I suffer from a disability that is entirely in my mind. While I have suffered from this disability my whole life, I first became aware of it when I was in the fifth grade and was assigned my first “essay” paper. Although I had two full weeks to work on the paper before it was due, my brain simply refused to even ponder on the paper until two days before it was due. At first I was frightened, and even more frustrated, but I soon found out that I was not alone.
My disability is commonly known as procrastination. Procrastination is a self-inflicted disability in which one does not lack the skills or talent to complete tasks, but lacks the motivation to complete tasks before a required date.
Those who do not personally suffer from this disability often associate the term with words such as lazy or worthless, or they say that they, procrastinators, just merely do not care. Oh how these critics are awfully wrong. As someone who suffers from procrastination, I find it very insulting when someone assigns a word such as lazy to me not knowing I have a disability. Just because my disability is not visibly evident, does not mean it does not exist.

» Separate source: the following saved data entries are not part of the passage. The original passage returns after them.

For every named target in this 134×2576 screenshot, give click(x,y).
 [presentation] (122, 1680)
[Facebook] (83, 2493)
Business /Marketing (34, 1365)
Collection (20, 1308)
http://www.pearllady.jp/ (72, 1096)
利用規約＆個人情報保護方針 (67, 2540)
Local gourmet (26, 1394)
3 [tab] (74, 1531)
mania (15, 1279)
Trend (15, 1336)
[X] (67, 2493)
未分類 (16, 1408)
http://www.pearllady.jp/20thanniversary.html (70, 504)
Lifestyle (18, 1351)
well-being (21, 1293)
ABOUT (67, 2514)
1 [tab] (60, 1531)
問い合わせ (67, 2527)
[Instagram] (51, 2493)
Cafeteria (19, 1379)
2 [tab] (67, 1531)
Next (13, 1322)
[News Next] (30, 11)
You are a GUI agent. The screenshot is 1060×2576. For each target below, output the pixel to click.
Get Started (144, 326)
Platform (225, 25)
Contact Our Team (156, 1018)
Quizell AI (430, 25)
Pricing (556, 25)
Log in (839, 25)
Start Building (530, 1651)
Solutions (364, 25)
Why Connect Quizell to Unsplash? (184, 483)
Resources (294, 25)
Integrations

Although scientists and doctors may disagree, I am convinced that somewhere in my genetic makeup there is a glitch in the “get it done” department. This glitch is completely and entirely in my mind. My brain loves to work under pressure, thus almost everything I do is done last minute. My brain basically refuses to let me complete something early, because what fun is it to complete something early and be totally relaxed and stress free?
I do not only believe procrastination is due to a faulty gene, I also believe it is hereditary. Yes, just like getting blue eyes, a big nose, a high pitched voice, or an uneven body shape, I believe procrastination is passed down from some ancestor who either wanted to torture us, or procrastination was the only acceptable.